──────── Brano fornito
Una delle peculiarità della cosiddetta ‘cultura Spurs’ è l’assoluta dedizione e professionalità che caratterizza tutti i membri dell’organizzazione, dall’ultimo dei magazzinieri al fuoriclasse più pagato.
Difficile credere che una condizione simile potesse crearsi con interpreti diversi.
Ad un ufficiale di marina e fervente cristiano come Robinson e ad un quasi-agente della CIA uscito dall’Aeronautica come Popovich, si unì un ragazzo tanto talentuoso quanto lontano dallo stereotipo della superstar NBA.
Estremamente riservato e solitario, Duncan proferiva parola solo quando strettamente necessario, concentrando (a suo dire) tutte le energie esclusivamente al fine di vincere le partite.
────────────────
──────── Dati grezzi
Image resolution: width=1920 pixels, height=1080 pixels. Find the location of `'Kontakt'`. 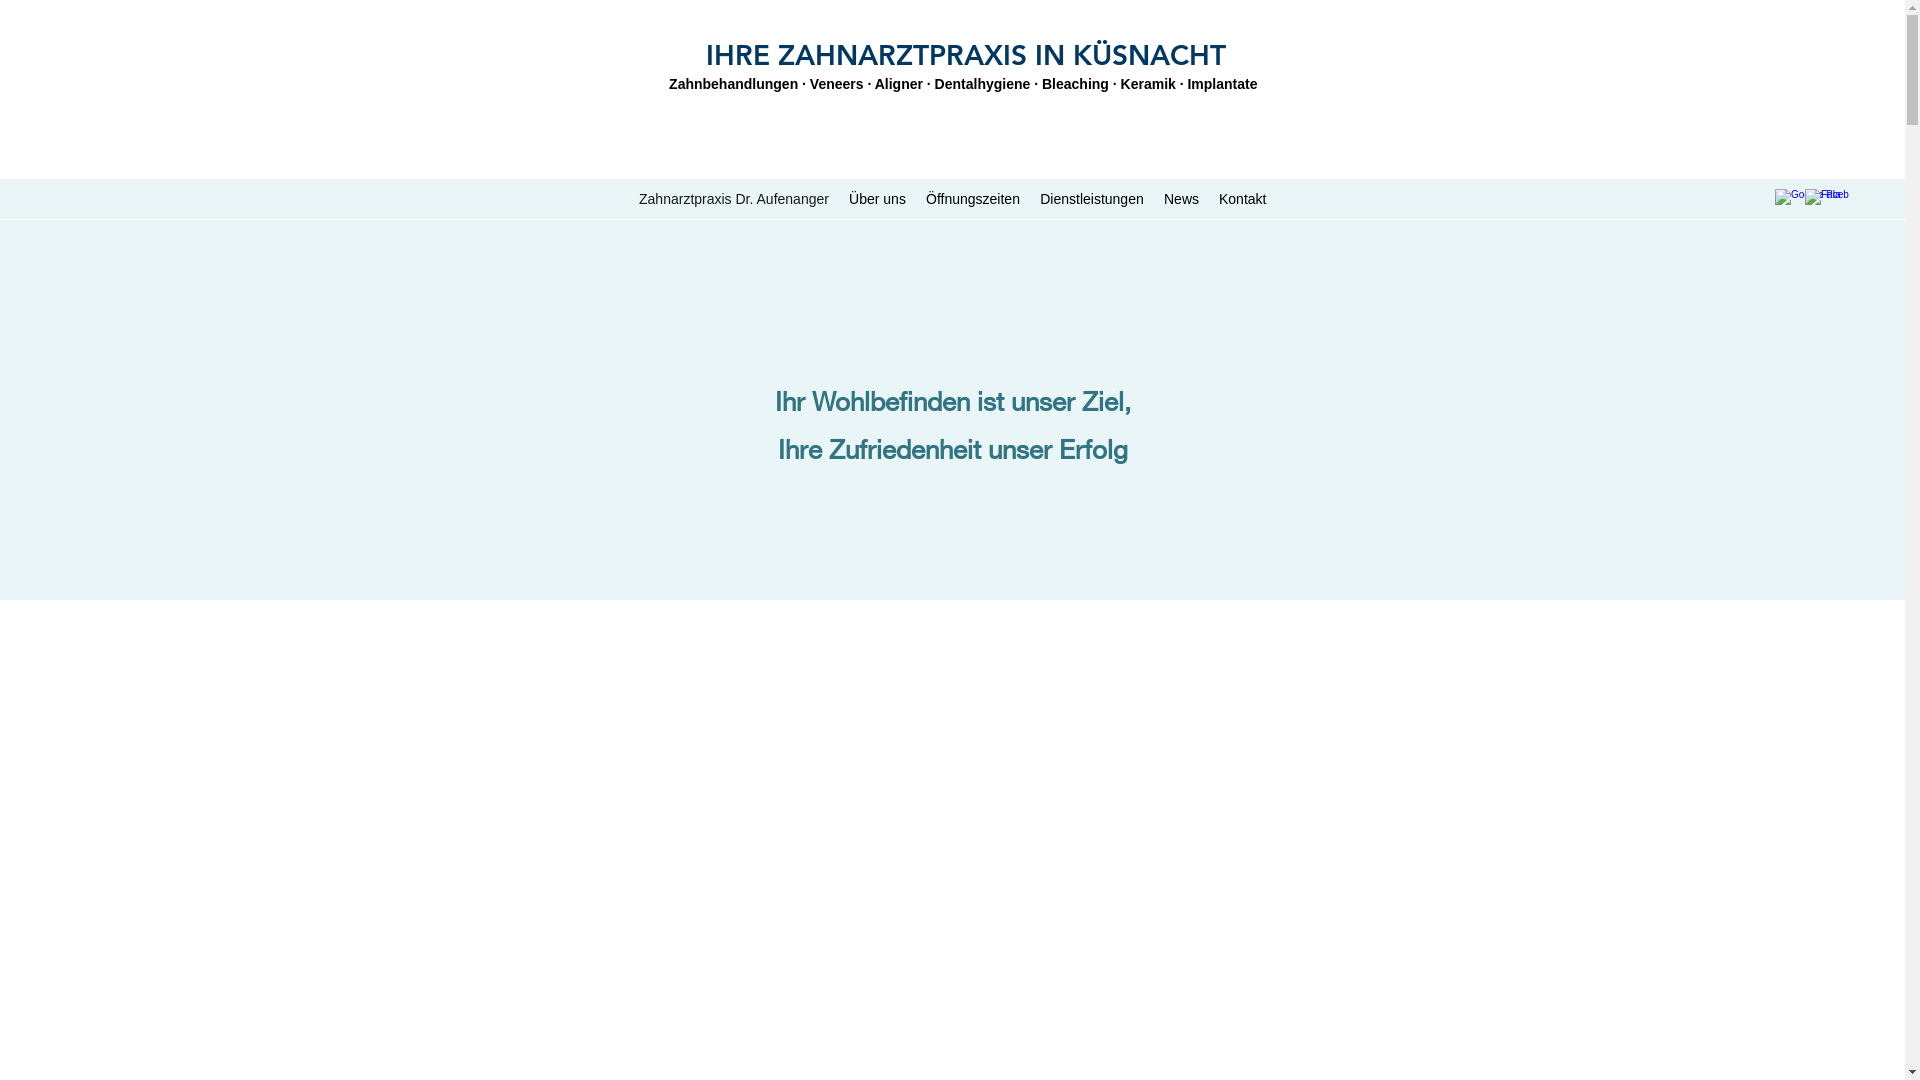

'Kontakt' is located at coordinates (1241, 199).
────────────────
◆ Compito A ◆
Ricopia parola per parola il tratto del brano sulla cultura Spurs che va da "Una delle peculiarità" fino a "della superstar NBA.".
◆ Compito B ◆
Rispondi alle seguenti domande basandoti sul brano sulla cultura Spurs:
(i) Chi viene descritto come ufficiale di marina e fervente cristiano?
(ii) Da quale forza armata era uscito Popovich?
(iii) In quali occasioni Duncan proferiva parola?

◆ Risposta A ◆
Una delle peculiarità della cosiddetta ‘cultura Spurs’ è l’assoluta dedizione e professionalità che caratterizza tutti i membri dell’organizzazione, dall’ultimo dei magazzinieri al fuoriclasse più pagato.
Difficile credere che una condizione simile potesse crearsi con interpreti diversi.
Ad un ufficiale di marina e fervente cristiano come Robinson e ad un quasi-agente della CIA uscito dall’Aeronautica come Popovich, si unì un ragazzo tanto talentuoso quanto lontano dallo stereotipo della superstar NBA.

◆ Risposta B ◆
(i) Robinson.
(ii) Dall'Aeronautica.
(iii) Solo quando era strettamente necessario.